The willingness of professionals to perform the works marks Iamus as unique. Lennox Mackenzie, chairman of the London Symphony Orchestra, was impressed with what the algorithm had achieved, although he felt that its scores still fell short of good human compositions. The music struck him as “going nowhere” — a complaint often made of other modernist works — yet ultimately achieving an “epic” quality. Many other musicians were pleasantly surprised by the material, and found some of it genuinely expressive.

Which brings us back to the initial question. If Iamus can simulate (and thus stimulate) emotionality, is it not merely 'thinking' in the limited sense meant by Turing when he proposed a test for artificial intelligence, but also displaying human characteristics?

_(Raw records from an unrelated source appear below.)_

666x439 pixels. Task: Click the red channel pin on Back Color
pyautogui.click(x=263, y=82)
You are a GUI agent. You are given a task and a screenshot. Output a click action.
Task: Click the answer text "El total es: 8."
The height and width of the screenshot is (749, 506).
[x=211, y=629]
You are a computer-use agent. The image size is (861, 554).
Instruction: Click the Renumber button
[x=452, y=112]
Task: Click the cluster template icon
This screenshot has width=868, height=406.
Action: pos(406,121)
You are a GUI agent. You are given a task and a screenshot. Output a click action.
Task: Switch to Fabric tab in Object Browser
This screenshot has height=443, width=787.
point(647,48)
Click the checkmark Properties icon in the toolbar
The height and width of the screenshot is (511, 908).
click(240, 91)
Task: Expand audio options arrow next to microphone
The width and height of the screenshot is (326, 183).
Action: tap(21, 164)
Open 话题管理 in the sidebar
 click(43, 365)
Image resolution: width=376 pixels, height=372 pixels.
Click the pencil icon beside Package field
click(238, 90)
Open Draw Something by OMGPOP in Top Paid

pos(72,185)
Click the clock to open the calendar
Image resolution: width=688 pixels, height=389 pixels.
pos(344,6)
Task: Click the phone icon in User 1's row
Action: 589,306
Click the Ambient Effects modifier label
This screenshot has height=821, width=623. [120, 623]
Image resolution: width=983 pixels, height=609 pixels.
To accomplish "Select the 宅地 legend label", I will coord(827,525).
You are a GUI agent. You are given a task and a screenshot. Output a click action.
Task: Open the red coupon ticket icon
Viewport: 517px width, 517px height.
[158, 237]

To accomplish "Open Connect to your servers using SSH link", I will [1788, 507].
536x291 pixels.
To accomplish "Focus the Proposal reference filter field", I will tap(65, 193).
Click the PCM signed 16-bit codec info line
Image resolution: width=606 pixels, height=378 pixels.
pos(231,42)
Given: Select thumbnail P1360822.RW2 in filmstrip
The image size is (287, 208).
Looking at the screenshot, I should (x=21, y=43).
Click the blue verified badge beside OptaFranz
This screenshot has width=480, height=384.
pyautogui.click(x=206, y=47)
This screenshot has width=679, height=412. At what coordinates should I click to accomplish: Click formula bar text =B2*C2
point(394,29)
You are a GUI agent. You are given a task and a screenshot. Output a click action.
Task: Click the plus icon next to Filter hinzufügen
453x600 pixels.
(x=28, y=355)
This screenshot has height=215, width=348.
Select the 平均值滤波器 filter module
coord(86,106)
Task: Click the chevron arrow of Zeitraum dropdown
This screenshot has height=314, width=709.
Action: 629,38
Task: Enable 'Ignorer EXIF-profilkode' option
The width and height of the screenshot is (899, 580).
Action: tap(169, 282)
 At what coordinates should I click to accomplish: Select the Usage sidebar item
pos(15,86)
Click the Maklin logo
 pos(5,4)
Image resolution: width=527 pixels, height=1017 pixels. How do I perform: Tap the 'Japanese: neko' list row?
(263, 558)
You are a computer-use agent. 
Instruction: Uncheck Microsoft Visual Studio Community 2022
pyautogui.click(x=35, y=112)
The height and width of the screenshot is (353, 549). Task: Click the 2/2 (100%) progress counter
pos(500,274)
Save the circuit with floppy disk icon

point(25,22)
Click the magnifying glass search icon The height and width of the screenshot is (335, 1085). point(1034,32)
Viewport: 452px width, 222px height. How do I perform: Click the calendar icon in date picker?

Here we should heed studies of music cognition, which have shown that emotion in music is not some deeply mysterious process, but has its own rules and regularities, as discussed by psychologist John Sloboda in his books The Musical Mind (Clarendon, 1985) and Music and Emotion (co-edited with Patrik Juslin; Oxford University Press, 2001). For example, certain musical structures, including judicious injections of dissonance or 'false trails' that create and then confound expectation, can elicit emotions quite reliably — as anyone whose feelings have been manipulated by formulaic film scores can attest.

What is more, the involvement of human performers is vital. The same notes can be performed drily and without engagement or with heart-rending fervour. Good performers achieve expression with a wide range of techniques, such as subtle distortions of tempo, intonation and timbre.

Iamus's work might therefore be considered to demonstrate the role of performer and audience in 'making music'. It does not deny the sensitivity and skill of the greatest composers to say that a composition becomes music in the mind of the listener only through the interaction of the composer's and the performer's choices with the wealth of learning and association that even allegedly unskilled listeners possess.

This consideration ought to diminish a widespread prejudice against computer-composed music that has been evident in the critical responses to Iamus so far. Neuroscientists Stefan Koelsch and Nikolaus Steinbeis have shown that part of this prejudice is unconscious: the same piece of music may or may not activate parts of the brain associated with ascribing intention to others, depending on whether listeners have been told that the piece was composed by a human or by a computer (N. Steinbeis and S. Koelsch Cerebral Cortex 19, 619–623; 2009).

Human performance of computer-made music might at least partly override this obstacle to emotional engagement. We should also celebrate the way that Iamus, far from threatening humanity's supposedly unique claim to creativity, can put the audience back in the picture as a participant in the creative act.